I wonder who told them about it. I could make a million guesses. But they had to turn over a lot of emails with her personal designator on them to the House committee sometime before the story broke. If I’m the Clintons I might want to tell that story to The New York Times myself to take the edge off the story breaking.

I get to the point where I want to know who’s telling what. And because normally if the story hadn’t come, let’s say, from the Clintons—I’m just speaking heuristically—normally if you really got that story from someone on the inside, you would then make an effort on the inside to try and do more with it. You wouldn’t have to pay it off right away. Because when you broke the story you really didn’t know much.

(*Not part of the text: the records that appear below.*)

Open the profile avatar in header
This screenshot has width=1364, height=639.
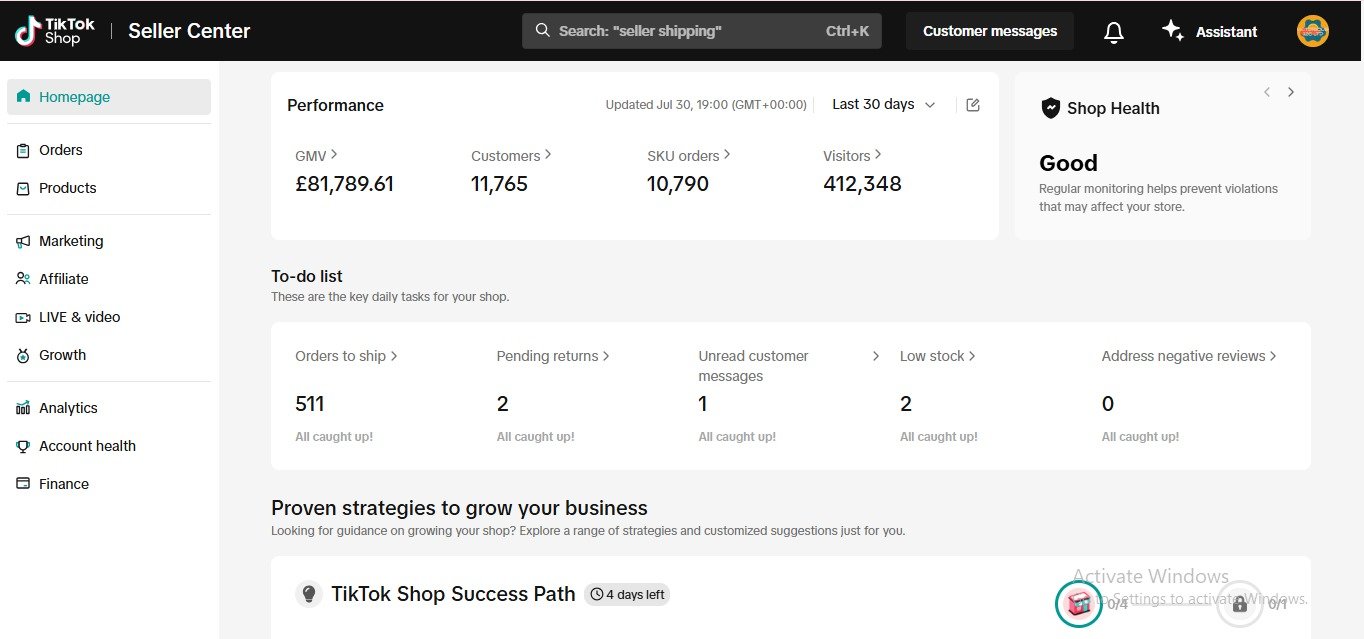pos(1312,31)
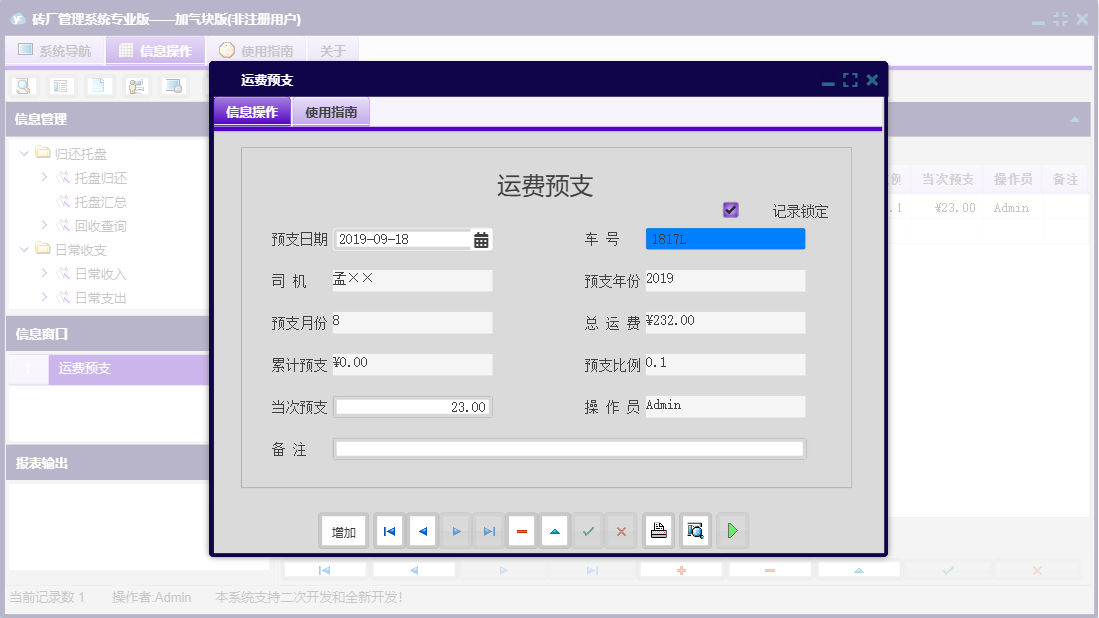Open the 系统导航 tab
Viewport: 1099px width, 618px height.
coord(55,49)
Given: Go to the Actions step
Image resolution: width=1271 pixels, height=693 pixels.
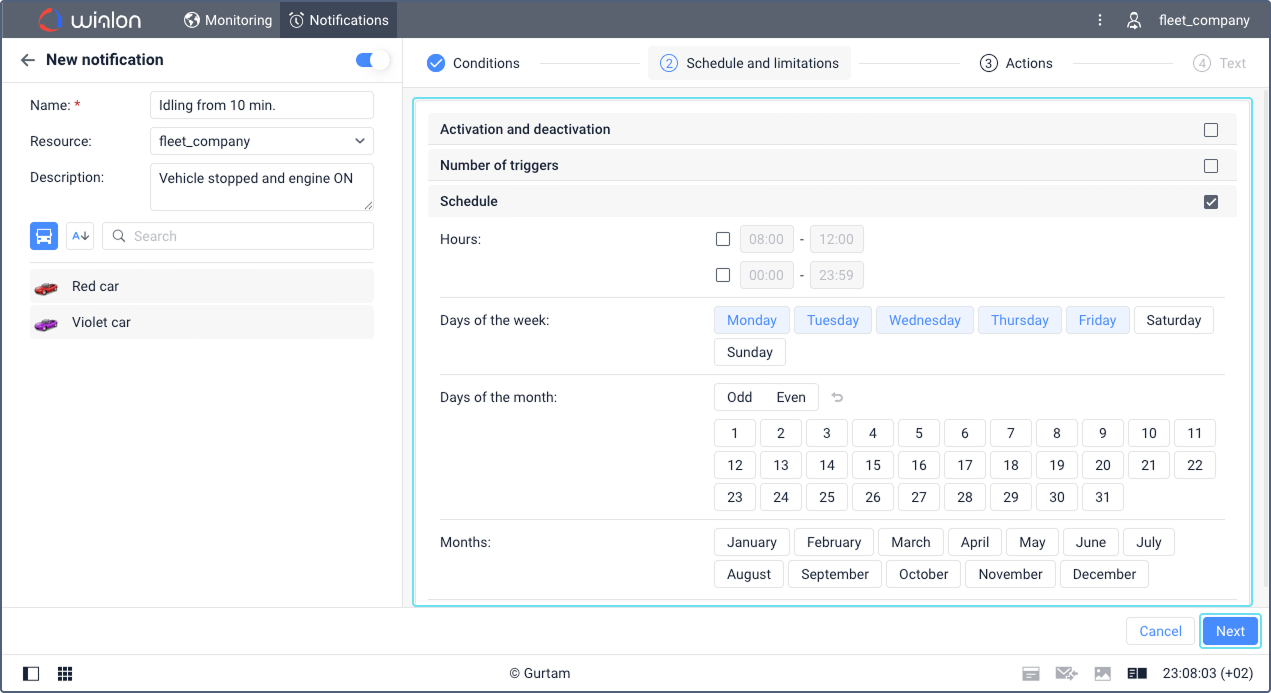Looking at the screenshot, I should click(x=1016, y=63).
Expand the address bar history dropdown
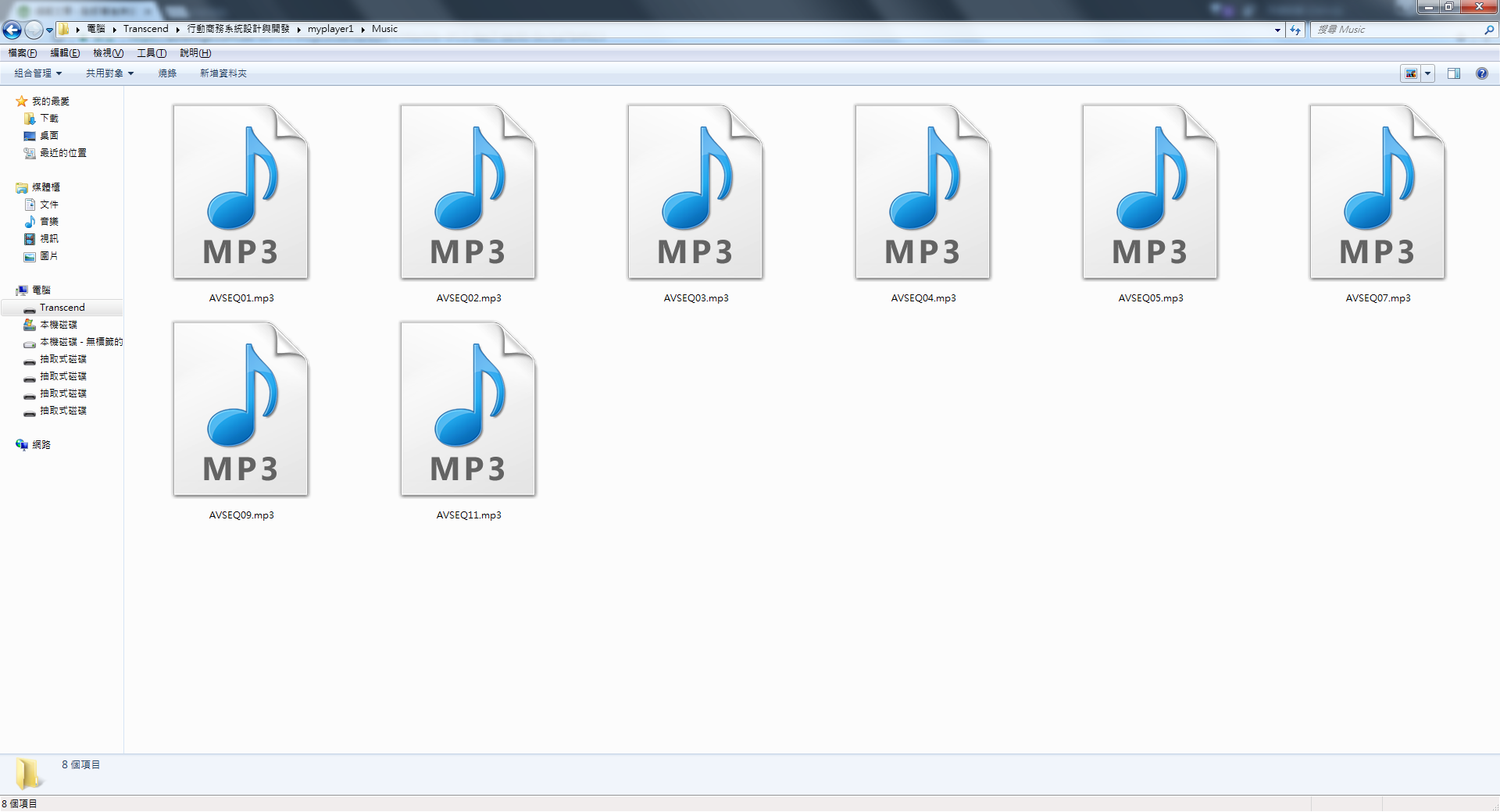The width and height of the screenshot is (1500, 812). [1277, 30]
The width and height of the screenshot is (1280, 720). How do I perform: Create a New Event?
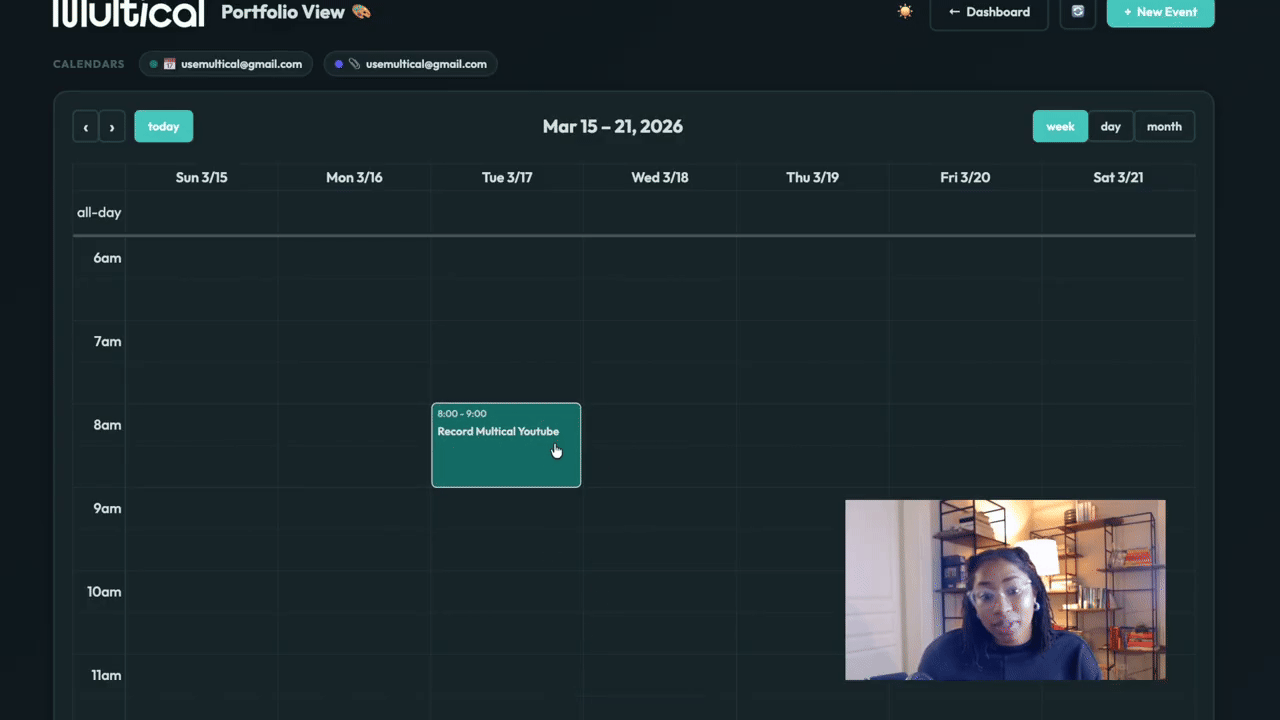[1160, 12]
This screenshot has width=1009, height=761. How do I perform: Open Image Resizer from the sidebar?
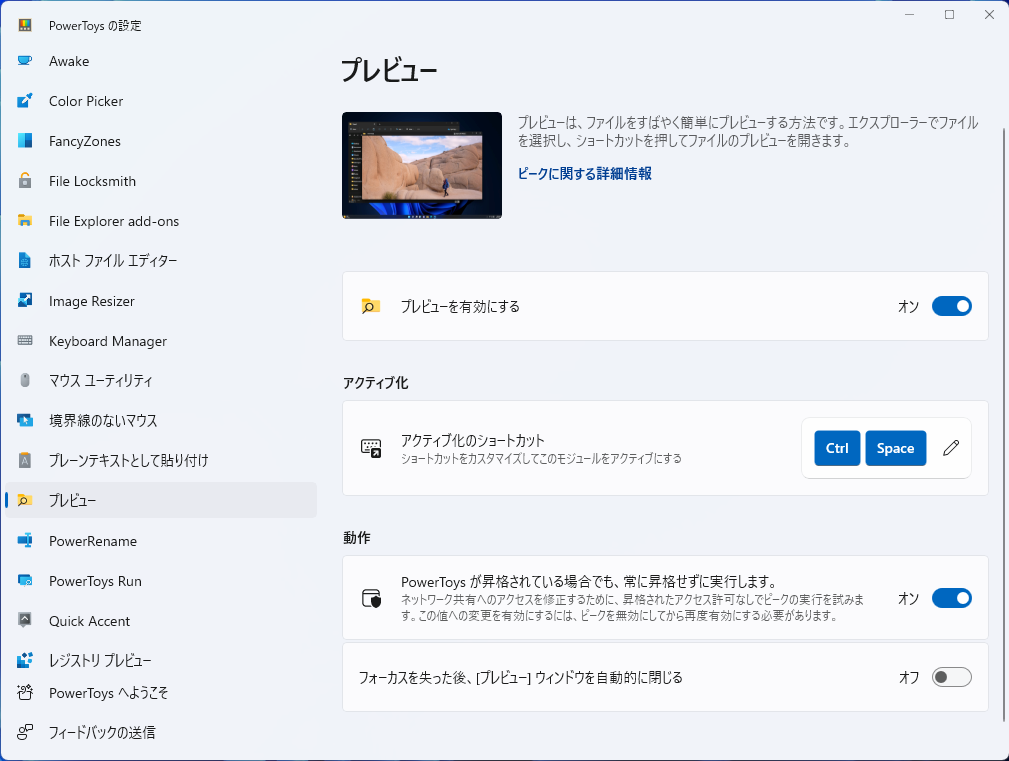click(x=28, y=301)
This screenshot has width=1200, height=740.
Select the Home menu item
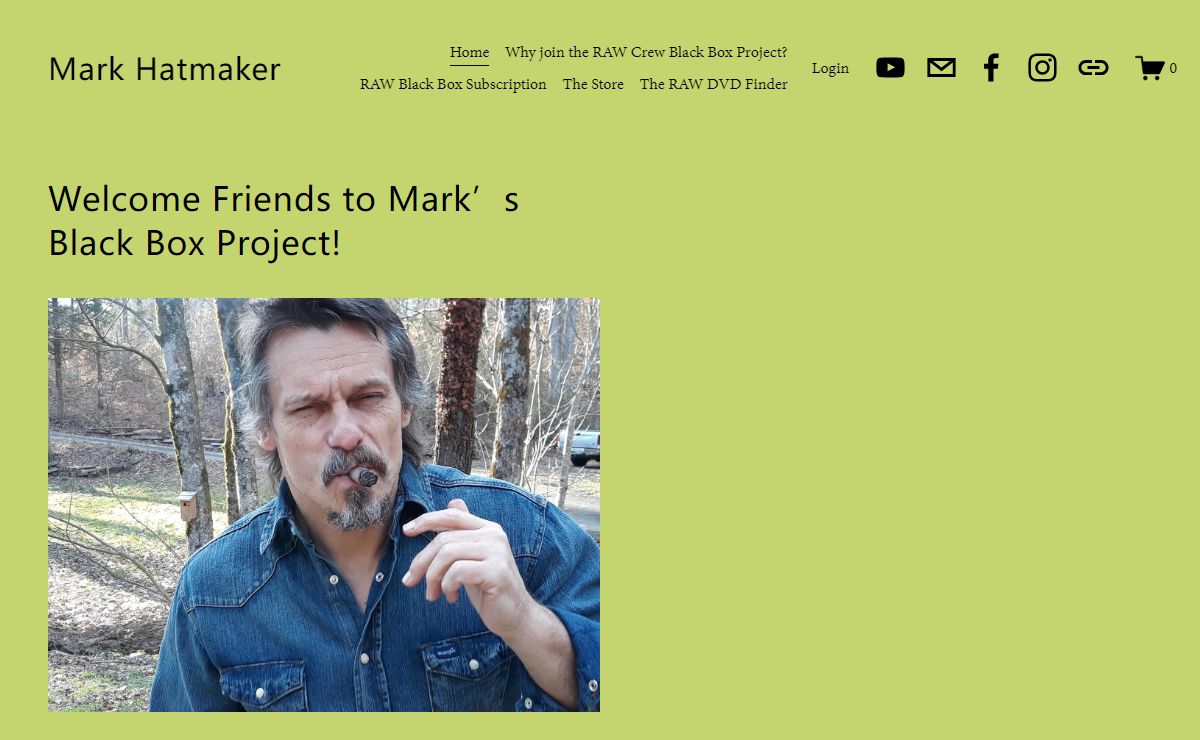[x=469, y=53]

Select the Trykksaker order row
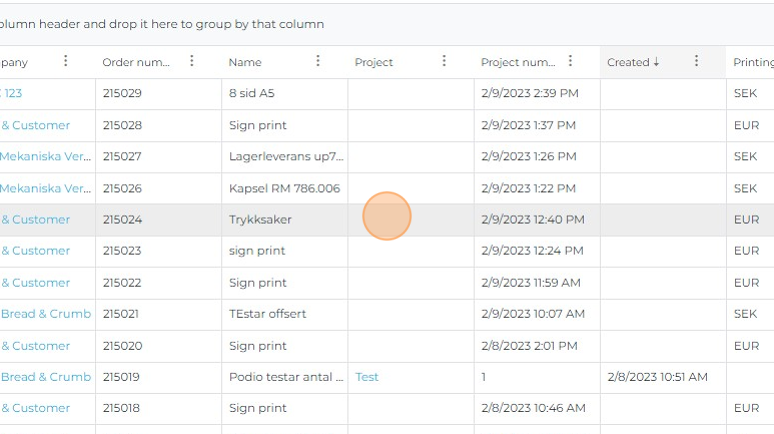[260, 220]
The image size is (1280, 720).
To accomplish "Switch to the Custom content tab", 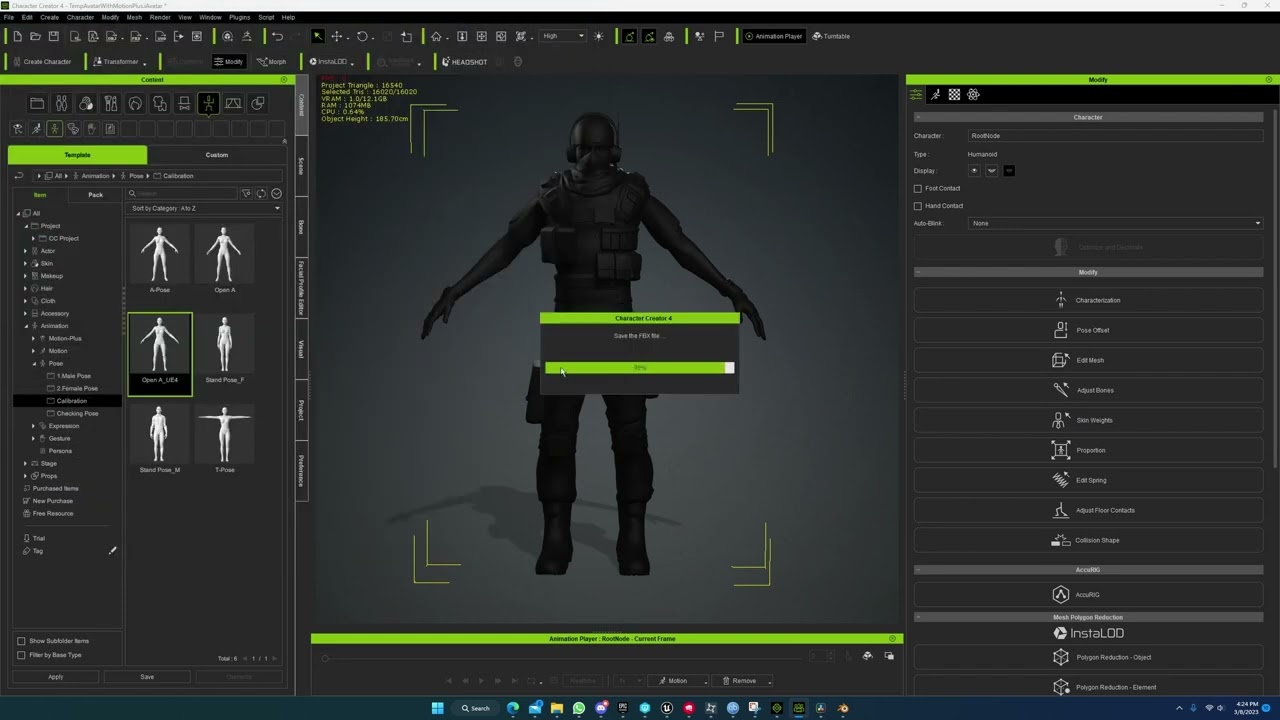I will [x=216, y=155].
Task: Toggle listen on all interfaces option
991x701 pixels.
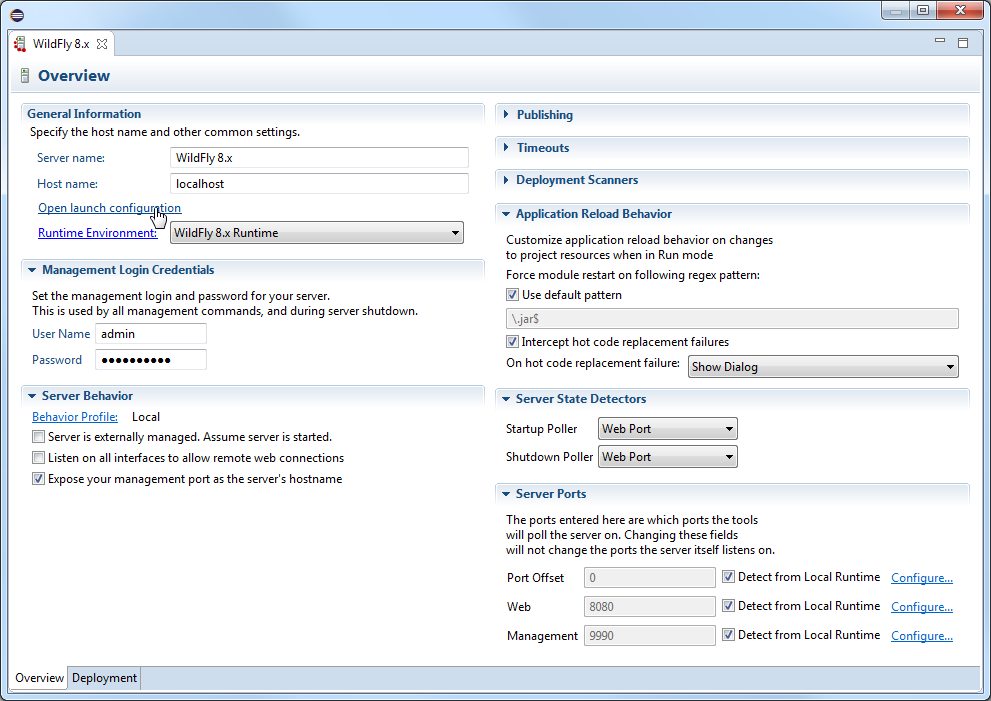Action: point(38,458)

And I’m not crushing his reporting. It was a fine story, and I’m glad it was done. But I just wonder who they owed that story to, because they went real quick with it. I see too many stories that are tips when they get into the paper, when I would take more time and see what’s going on in the story before I make it public.

One of the stories that I did that was so important actually was the domestic spying story, about the CIA spying on citizens. I knew that for 18 months before I wrote it. And it took me that long to get to some of the senior CIA guys who actually ran the program, who talked to me because in most cases I knew enough so that I scared the hell out of them, and they decided they would talk to me because they wanted to tell me that someone higher up authorized them to do it.

You can just see it. I have the point of view of having done it. I can see what isn’t being done. If it’s not being done, if it’s a story slammed into the paper and the reporter didn’t know much about it because events came out the next few days, it wasn’t his story; he didn’t own it. For the next three months I kept on writing about it. I owned the story.

That’s just the kind of stuff if you have more money and more time you can do. And newspapers can’t do it. I think it’s going to be left to some of these high-end internet companies.

Back to My Lai for a moment.

That was a natural reporting story because it was one guy out there doing it as a freelance reporter, and making it work. And why did it work? Because I had the story. But I also worked my ass off, obviously.

But I had the story. And I waited until I got to Calley. I had a document before that. I had a charge sheet, but so what?

A story that they charged a guy with 109 would have been a good story, but getting to Calley, getting super into the story, made that first story I wrote as a freelancer: We gave it to 50 different newspapers, this little news agency I worked for, 36 of them put it on page one.